-- Dataset content follows --

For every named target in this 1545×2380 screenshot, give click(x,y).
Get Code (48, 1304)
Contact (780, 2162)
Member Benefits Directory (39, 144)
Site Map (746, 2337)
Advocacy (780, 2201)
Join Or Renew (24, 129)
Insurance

-- Dataset content concluded --

* Problem statement: Going through the material above, reproduce every line exactly.

* Solution to this task:
For every named target in this 1545×2380 screenshot, give click(x,y).
Get Code (48, 1304)
Contact (780, 2162)
Member Benefits Directory (39, 144)
Site Map (746, 2337)
Advocacy (780, 2201)
Join Or Renew (24, 129)
Insurance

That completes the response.